◆ Consigne A
Recopiez mot pour mot le passage du texte sur l'affaire C-135/10 qui commence aux mots « 4.        Rapprochement des législations — » et s'arrête après « juridique de l’Union. ».
◆ Consigne B
Écrivez la suite du texte sur l'affaire C-135/10, juste après sa dernière phrase.

─── Texte fourni

Language of document : ECLI:EU:C:2012:140

Affaire C-135/10

Società Consortile Fonografici (SCF)

contre

Marco Del Corso

(demande de décision préjudicielle,
introduite par la Corte d’appello di Torino)

«Droit d’auteur et droits voisins dans la société de l’information — Applicabilité directe dans l’ordre juridique de l’Union de la convention de Rome, de l’accord ADPIC et du WPPT — Directive 92/100/CE — Article 8, paragraphe 2 — Directive 2001/29/CE — Notion de ‘communication au public’— Communication au public de phonogrammes diffusés par la radio dans un cabinet dentaire»

Sommaire de l’arrêt

1.        Accords internationaux — Accord sur les aspects des droits de propriété intellectuelle qui touchent au commerce (TRIPs) — Traité de l’Organisation mondiale de la propriété intellectuelle (OMPI) sur les interprétations et exécutions et les phonogrammes — Applicabilité dans l’ordre juridique de l’Union — Absence d’effet direct

(Accord TRIPs; traité de l’Organisation mondiale de la propriété intellectuelle sur les interprétations et exécutions et les phonogrammes)

2.        Accords internationaux — Convention de Rome sur la protection des artistes, des producteurs de phonogrammes et des organismes de radiodiffusion — Inapplicabilité dans l’ordre juridique de l’Union — Effets indirects

(Convention de Rome sur la protection des artistes, des producteurs de phonogrammes et des organismes de radiodiffusion)

3.        Rapprochement des législations — Droit d’auteur et droits voisins — Directives 92/100 et 2001/29 — Notion de communication au public — Interprétation à la lumière du droit international

(Directive du Parlement européen et du Conseil 2001/29; directive du Conseil 92/100)

4.        Rapprochement des législations — Droit d’auteur et droits voisins — Droit de location et de prêt d’œuvres protégées — Directive 92/100 — Communication au public — Notion — Diffusion gratuite de phonogrammes dans un cabinet dentaire privé — Exclusion

(Directive du Conseil 92/100, art. 8, § 2)

1.        Les dispositions de l’accord sur les aspects des droits de propriété intellectuelle qui touchent au commerce, qui constitue l’annexe 1 C de l’accord instituant l’Organisation mondiale du commerce (accord TRIPs), et du traité de l’Organisation mondiale de la propriété intellectuelle sur les interprétations et exécutions et les phonogrammes, sont applicables dans l’ordre juridique de l’Union.

Les particuliers ne peuvent se prévaloir directement ni dudit accord ni du traité susmentionné.

(cf. point 56, disp. 1)

2.        La convention internationale sur la protection des artistes interprètes ou exécutants, des producteurs de phonogrammes et des organismes de radiodiffusion, faite à Rome, ne faisant pas partie de l’ordre juridique de l’Union, elle n’est pas applicable dans celle-ci. Elle y produit toutefois des effets indirects dès lors que, en vertu de l’article 1er, paragraphe 1, du traité de l’Organisation mondiale de la propriété intellectuelle sur les interprétations et exécutions et les phonogrammes, l’Union est tenue de ne pas entraver les obligations des États membres au titre de la convention.

──────
─── Données

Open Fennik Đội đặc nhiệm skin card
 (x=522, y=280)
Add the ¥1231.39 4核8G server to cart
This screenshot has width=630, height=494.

──────

◆ Réponse A
4.        Rapprochement des législations — Droit d’auteur et droits voisins — Droit de location et de prêt d’œuvres protégées — Directive 92/100 — Communication au public — Notion — Diffusion gratuite de phonogrammes dans un cabinet dentaire privé — Exclusion

(Directive du Conseil 92/100, art. 8, § 2)

1.        Les dispositions de l’accord sur les aspects des droits de propriété intellectuelle qui touchent au commerce, qui constitue l’annexe 1 C de l’accord instituant l’Organisation mondiale du commerce (accord TRIPs), et du traité de l’Organisation mondiale de la propriété intellectuelle sur les interprétations et exécutions et les phonogrammes, sont applicables dans l’ordre juridique de l’Union.

◆ Réponse B
Les particuliers ne peuvent se prévaloir directement de ladite convention.

(cf. points 50, 56, disp. 1)

3.        La notion de «communication au public», qui figure dans les directives 92/100, relative au droit de location et de prêt et à certains droits voisins du droit d’auteur dans le domaine de la propriété intellectuelle, et 2001/29, sur l’harmonisation de certains aspects du droit d’auteur et des droits voisins dans la société de l’information, doit être interprétée à la lumière des notions équivalentes contenues dans l’accord sur les aspects des droits de propriété intellectuelle qui touchent au commerce, qui constitue l’annexe 1 C de l’accord instituant l’Organisation mondiale du commerce (accord TRIPs), du traité de l’Organisation mondiale de la propriété intellectuelle sur les interprétations et exécutions et les phonogrammes, et de la convention internationale sur la protection des artistes interprètes ou exécutants, des producteurs de phonogrammes et des organismes de radiodiffusion, faite à Rome.

Cette notion doit être interprétée de telle manière qu’elle demeure compatible avec l’accord, le traité et la convention précités, en tenant compte également du contexte dans lequel de telles notions équivalentes s’inscrivent et de la finalité poursuivie par les dispositions conventionnelles pertinentes en matière de propriété intellectuelle.

(cf. point 56, disp. 1)

4.        La notion de «communication au public», au sens de l’article 8, paragraphe 2, de la directive 92/100, relative au droit de location et de prêt et à certains droits voisins du droit d’auteur dans le domaine de la propriété intellectuelle, doit être interprétée en ce sens qu’elle ne couvre pas la diffusion gratuite de phonogrammes dans un cabinet dentaire, dans le cadre de l’exercice d’une profession libérale, au bénéfice de la clientèle qui en jouit indépendamment de sa volonté. Partant, une telle diffusion ne donne pas droit à la perception d’une rémunération en faveur des producteurs de phonogrammes.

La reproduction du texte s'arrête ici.